Hydroxyapatite coating affects the Wnt signaling pathway during peri-implant healing in vivo

Owing to its bio- and osteoconductivity, hydroxyapatite (HA) is a widely used implant material, but its osteogenic properties are only partly evaluated in vitro and in vivo. The present study focused on bone healing adjacent to HA-coated titanium (Ti) implants, with or without incorporated lithium ions (Li+). Special attention was given to the Wnt signaling pathway. The implants were inserted into rat tibia for 7 or 28 days and analyzed ex vivo, mainly by histomorphometry and quantitative real-time polymerase chain reaction (qPCR).
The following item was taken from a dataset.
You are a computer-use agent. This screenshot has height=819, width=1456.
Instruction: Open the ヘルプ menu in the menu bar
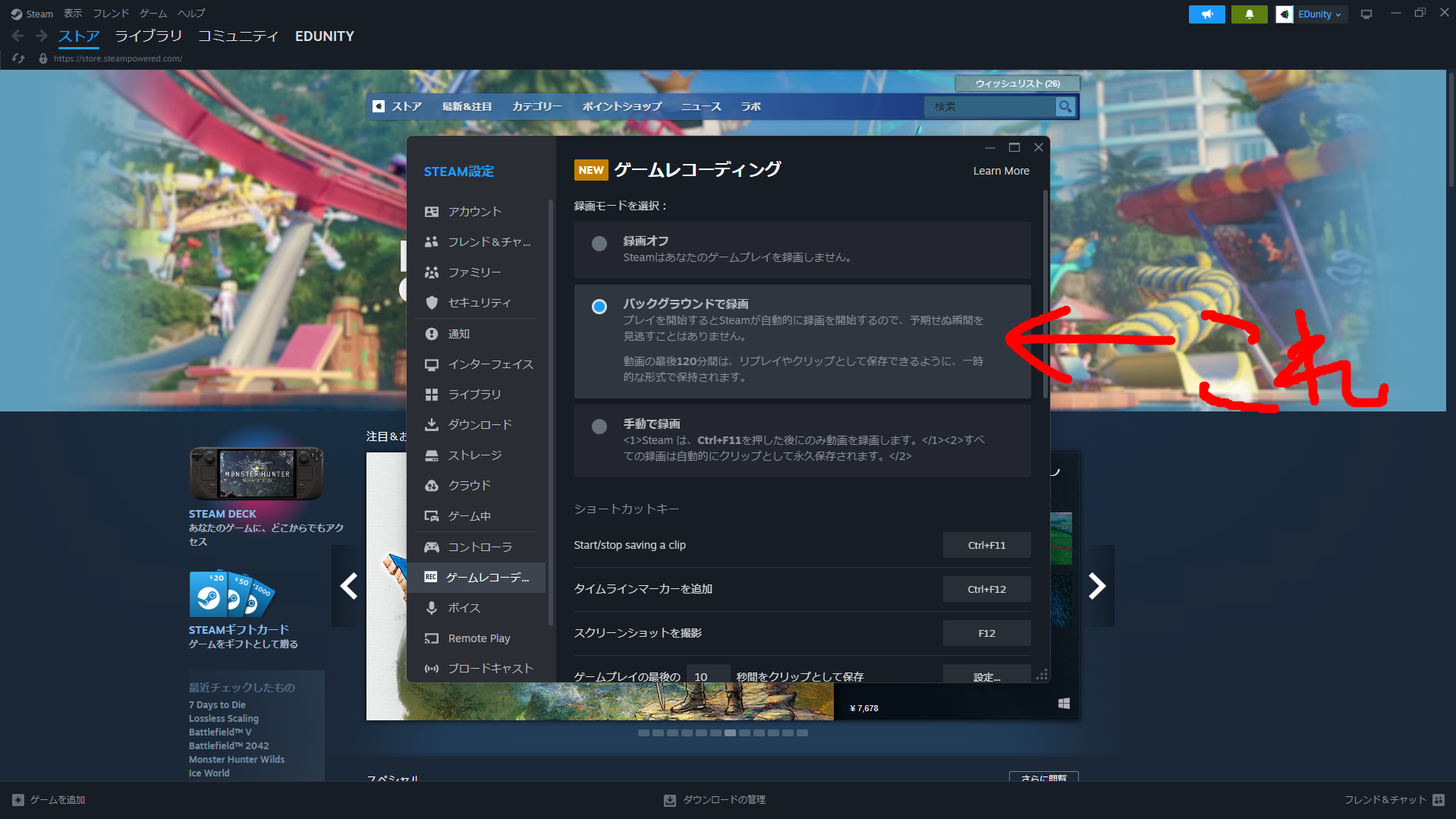tap(190, 13)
HA-coated implants showed, irrespective of Li+ content, bone-implant contact (BIC) and removal torque values significantly higher than those of reference Ti. Further, the expression of OCN, CTSK, COL1A1, LRP5/6 and WISP1 was significantly higher in implant-adherent cells of HA-coated implants, with or without Li+. Significantly higher β-catenin expression and significantly lower COL2A1 expression were observed in peri-implant bone cells from HA with 14 ng cm−2 released Li+. Interestingly, Ti implants showed a significantly larger bone area (BA) in the threads than HA with 39 ng cm−2 released Li+, but had a lower BIC than any HA-coated implant. This study shows that HA, with or without Li+, is a strong activator of the Wnt signaling pathway, and may to some degree explain its high bone induction capacity.